● **Exercise data**:

···

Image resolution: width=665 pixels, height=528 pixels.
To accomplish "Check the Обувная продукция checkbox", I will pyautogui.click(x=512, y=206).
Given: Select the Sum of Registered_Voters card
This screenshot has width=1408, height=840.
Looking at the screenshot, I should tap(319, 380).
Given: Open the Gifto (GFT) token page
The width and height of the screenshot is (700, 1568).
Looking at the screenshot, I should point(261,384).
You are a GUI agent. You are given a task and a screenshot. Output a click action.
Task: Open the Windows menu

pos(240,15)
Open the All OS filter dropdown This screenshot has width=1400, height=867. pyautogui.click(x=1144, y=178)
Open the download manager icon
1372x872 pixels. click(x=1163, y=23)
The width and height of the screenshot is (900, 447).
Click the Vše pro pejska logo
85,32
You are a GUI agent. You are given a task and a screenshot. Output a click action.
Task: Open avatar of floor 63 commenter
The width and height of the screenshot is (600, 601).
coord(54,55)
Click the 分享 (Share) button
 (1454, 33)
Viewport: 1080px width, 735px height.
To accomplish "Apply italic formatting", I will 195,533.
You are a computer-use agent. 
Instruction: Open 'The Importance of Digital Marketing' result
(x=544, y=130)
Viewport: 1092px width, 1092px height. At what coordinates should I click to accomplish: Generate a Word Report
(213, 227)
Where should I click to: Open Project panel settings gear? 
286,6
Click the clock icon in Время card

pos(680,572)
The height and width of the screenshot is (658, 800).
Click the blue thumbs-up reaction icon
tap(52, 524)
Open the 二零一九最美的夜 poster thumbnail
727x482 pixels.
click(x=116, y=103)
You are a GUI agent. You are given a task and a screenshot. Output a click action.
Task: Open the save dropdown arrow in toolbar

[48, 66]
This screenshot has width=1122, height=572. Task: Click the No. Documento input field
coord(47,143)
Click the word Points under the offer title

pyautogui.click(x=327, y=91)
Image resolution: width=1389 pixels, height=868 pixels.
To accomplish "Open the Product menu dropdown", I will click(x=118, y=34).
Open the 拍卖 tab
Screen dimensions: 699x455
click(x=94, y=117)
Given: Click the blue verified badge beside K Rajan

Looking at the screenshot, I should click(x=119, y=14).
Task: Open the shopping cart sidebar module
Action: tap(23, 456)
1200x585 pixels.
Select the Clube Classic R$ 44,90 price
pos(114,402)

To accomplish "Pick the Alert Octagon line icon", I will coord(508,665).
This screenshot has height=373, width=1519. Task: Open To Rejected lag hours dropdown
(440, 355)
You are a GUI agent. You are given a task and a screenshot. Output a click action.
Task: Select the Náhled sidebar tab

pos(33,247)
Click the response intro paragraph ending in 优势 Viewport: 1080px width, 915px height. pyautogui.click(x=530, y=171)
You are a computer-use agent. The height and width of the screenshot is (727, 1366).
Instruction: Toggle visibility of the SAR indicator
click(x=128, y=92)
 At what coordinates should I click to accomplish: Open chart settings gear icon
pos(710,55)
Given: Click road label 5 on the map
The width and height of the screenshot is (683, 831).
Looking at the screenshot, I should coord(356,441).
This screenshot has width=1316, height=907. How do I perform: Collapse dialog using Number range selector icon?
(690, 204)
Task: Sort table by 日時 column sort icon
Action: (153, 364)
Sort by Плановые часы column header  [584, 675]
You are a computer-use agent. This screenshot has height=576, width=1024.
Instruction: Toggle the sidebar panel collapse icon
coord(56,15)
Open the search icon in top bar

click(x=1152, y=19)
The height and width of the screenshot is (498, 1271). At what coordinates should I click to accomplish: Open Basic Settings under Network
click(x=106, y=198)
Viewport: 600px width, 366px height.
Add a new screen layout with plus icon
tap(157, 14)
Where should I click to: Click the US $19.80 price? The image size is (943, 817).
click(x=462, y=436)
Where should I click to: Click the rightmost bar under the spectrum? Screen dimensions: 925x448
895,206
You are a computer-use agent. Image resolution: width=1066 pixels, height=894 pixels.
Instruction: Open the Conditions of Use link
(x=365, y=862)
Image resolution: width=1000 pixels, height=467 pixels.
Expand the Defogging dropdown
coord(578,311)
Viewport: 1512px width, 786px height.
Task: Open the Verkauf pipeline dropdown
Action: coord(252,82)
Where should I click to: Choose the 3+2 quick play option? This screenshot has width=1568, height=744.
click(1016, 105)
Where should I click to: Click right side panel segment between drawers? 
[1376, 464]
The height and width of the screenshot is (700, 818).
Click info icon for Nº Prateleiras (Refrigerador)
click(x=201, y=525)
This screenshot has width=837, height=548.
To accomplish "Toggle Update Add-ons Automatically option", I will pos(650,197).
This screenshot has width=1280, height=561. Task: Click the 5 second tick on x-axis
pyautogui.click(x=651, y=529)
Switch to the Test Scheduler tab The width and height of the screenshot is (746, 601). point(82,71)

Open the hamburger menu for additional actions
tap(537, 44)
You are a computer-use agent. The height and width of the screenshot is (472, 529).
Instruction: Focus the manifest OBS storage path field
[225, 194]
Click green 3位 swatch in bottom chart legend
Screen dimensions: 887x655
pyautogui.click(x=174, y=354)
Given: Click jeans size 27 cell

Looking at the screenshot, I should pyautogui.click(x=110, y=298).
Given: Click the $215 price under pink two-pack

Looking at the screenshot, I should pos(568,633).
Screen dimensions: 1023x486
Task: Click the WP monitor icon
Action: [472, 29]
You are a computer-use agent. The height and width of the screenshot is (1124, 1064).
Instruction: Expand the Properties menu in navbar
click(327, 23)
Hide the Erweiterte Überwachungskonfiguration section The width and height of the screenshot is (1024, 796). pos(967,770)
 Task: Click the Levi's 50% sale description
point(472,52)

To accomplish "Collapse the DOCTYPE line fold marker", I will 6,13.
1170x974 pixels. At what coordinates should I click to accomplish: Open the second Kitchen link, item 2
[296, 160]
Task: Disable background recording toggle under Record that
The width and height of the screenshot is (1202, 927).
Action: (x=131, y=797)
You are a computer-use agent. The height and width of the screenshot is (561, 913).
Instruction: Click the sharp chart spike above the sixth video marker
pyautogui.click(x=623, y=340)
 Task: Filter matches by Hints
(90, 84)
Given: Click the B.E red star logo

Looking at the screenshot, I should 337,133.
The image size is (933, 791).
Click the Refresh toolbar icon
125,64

···

● **Your objective**: Return each entry without altering a single word.

● **Answer for this exercise**:
Image resolution: width=665 pixels, height=528 pixels.
To accomplish "Check the Обувная продукция checkbox", I will pyautogui.click(x=512, y=206).
Given: Select the Sum of Registered_Voters card
This screenshot has width=1408, height=840.
Looking at the screenshot, I should tap(319, 380).
Given: Open the Gifto (GFT) token page
The width and height of the screenshot is (700, 1568).
Looking at the screenshot, I should point(261,384).
You are a GUI agent. You are given a task and a screenshot. Output a click action.
Task: Open the Windows menu

pos(240,15)
Open the All OS filter dropdown This screenshot has width=1400, height=867. pyautogui.click(x=1144, y=178)
Open the download manager icon
1372x872 pixels. click(x=1163, y=23)
The width and height of the screenshot is (900, 447).
Click the Vše pro pejska logo
85,32
You are a GUI agent. You are given a task and a screenshot. Output a click action.
Task: Open avatar of floor 63 commenter
The width and height of the screenshot is (600, 601).
coord(54,55)
Click the 分享 (Share) button
 (1454, 33)
Viewport: 1080px width, 735px height.
To accomplish "Apply italic formatting", I will 195,533.
You are a computer-use agent. 
Instruction: Open 'The Importance of Digital Marketing' result
(x=544, y=130)
Viewport: 1092px width, 1092px height. At what coordinates should I click to accomplish: Generate a Word Report
(213, 227)
Where should I click to: Open Project panel settings gear? 
286,6
Click the clock icon in Время card

pos(680,572)
The height and width of the screenshot is (658, 800).
Click the blue thumbs-up reaction icon
tap(52, 524)
Open the 二零一九最美的夜 poster thumbnail
727x482 pixels.
click(x=116, y=103)
You are a GUI agent. You are given a task and a screenshot. Output a click action.
Task: Open the save dropdown arrow in toolbar

[48, 66]
This screenshot has width=1122, height=572. Task: Click the No. Documento input field
coord(47,143)
Click the word Points under the offer title

pyautogui.click(x=327, y=91)
Image resolution: width=1389 pixels, height=868 pixels.
To accomplish "Open the Product menu dropdown", I will click(x=118, y=34).
Open the 拍卖 tab
Screen dimensions: 699x455
click(x=94, y=117)
Given: Click the blue verified badge beside K Rajan

Looking at the screenshot, I should click(x=119, y=14).
Task: Open the shopping cart sidebar module
Action: tap(23, 456)
1200x585 pixels.
Select the Clube Classic R$ 44,90 price
pos(114,402)

To accomplish "Pick the Alert Octagon line icon", I will coord(508,665).
This screenshot has height=373, width=1519. Task: Open To Rejected lag hours dropdown
(440, 355)
You are a GUI agent. You are given a task and a screenshot. Output a click action.
Task: Select the Náhled sidebar tab

pos(33,247)
Click the response intro paragraph ending in 优势 Viewport: 1080px width, 915px height. pyautogui.click(x=530, y=171)
You are a computer-use agent. The height and width of the screenshot is (727, 1366).
Instruction: Toggle visibility of the SAR indicator
click(x=128, y=92)
 At what coordinates should I click to accomplish: Open chart settings gear icon
pos(710,55)
Given: Click road label 5 on the map
The width and height of the screenshot is (683, 831).
Looking at the screenshot, I should coord(356,441).
This screenshot has width=1316, height=907. How do I perform: Collapse dialog using Number range selector icon?
(690, 204)
Task: Sort table by 日時 column sort icon
Action: (153, 364)
Sort by Плановые часы column header  [584, 675]
You are a computer-use agent. This screenshot has height=576, width=1024.
Instruction: Toggle the sidebar panel collapse icon
coord(56,15)
Open the search icon in top bar

click(x=1152, y=19)
The height and width of the screenshot is (498, 1271). At what coordinates should I click to accomplish: Open Basic Settings under Network
click(x=106, y=198)
Viewport: 600px width, 366px height.
Add a new screen layout with plus icon
tap(157, 14)
Where should I click to: Click the US $19.80 price? The image size is (943, 817).
click(x=462, y=436)
Where should I click to: Click the rightmost bar under the spectrum? Screen dimensions: 925x448
895,206
You are a computer-use agent. Image resolution: width=1066 pixels, height=894 pixels.
Instruction: Open the Conditions of Use link
(x=365, y=862)
Image resolution: width=1000 pixels, height=467 pixels.
Expand the Defogging dropdown
coord(578,311)
Viewport: 1512px width, 786px height.
Task: Open the Verkauf pipeline dropdown
Action: coord(252,82)
Where should I click to: Choose the 3+2 quick play option? This screenshot has width=1568, height=744.
click(1016, 105)
Where should I click to: Click right side panel segment between drawers? 
[1376, 464]
The height and width of the screenshot is (700, 818).
Click info icon for Nº Prateleiras (Refrigerador)
click(x=201, y=525)
This screenshot has width=837, height=548.
To accomplish "Toggle Update Add-ons Automatically option", I will pos(650,197).
This screenshot has width=1280, height=561. Task: Click the 5 second tick on x-axis
pyautogui.click(x=651, y=529)
Switch to the Test Scheduler tab The width and height of the screenshot is (746, 601). point(82,71)

Open the hamburger menu for additional actions
tap(537, 44)
You are a computer-use agent. The height and width of the screenshot is (472, 529).
Instruction: Focus the manifest OBS storage path field
[225, 194]
Click green 3位 swatch in bottom chart legend
Screen dimensions: 887x655
pyautogui.click(x=174, y=354)
Given: Click jeans size 27 cell

Looking at the screenshot, I should pyautogui.click(x=110, y=298).
Given: Click the $215 price under pink two-pack

Looking at the screenshot, I should pos(568,633).
Screen dimensions: 1023x486
Task: Click the WP monitor icon
Action: [472, 29]
You are a computer-use agent. The height and width of the screenshot is (1124, 1064).
Instruction: Expand the Properties menu in navbar
click(327, 23)
Hide the Erweiterte Überwachungskonfiguration section The width and height of the screenshot is (1024, 796). pos(967,770)
 Task: Click the Levi's 50% sale description
point(472,52)

To accomplish "Collapse the DOCTYPE line fold marker", I will 6,13.
1170x974 pixels. At what coordinates should I click to accomplish: Open the second Kitchen link, item 2
[296, 160]
Task: Disable background recording toggle under Record that
The width and height of the screenshot is (1202, 927).
Action: (x=131, y=797)
You are a computer-use agent. The height and width of the screenshot is (561, 913).
Instruction: Click the sharp chart spike above the sixth video marker
pyautogui.click(x=623, y=340)
 Task: Filter matches by Hints
(90, 84)
Given: Click the B.E red star logo

Looking at the screenshot, I should 337,133.
The image size is (933, 791).
Click the Refresh toolbar icon
125,64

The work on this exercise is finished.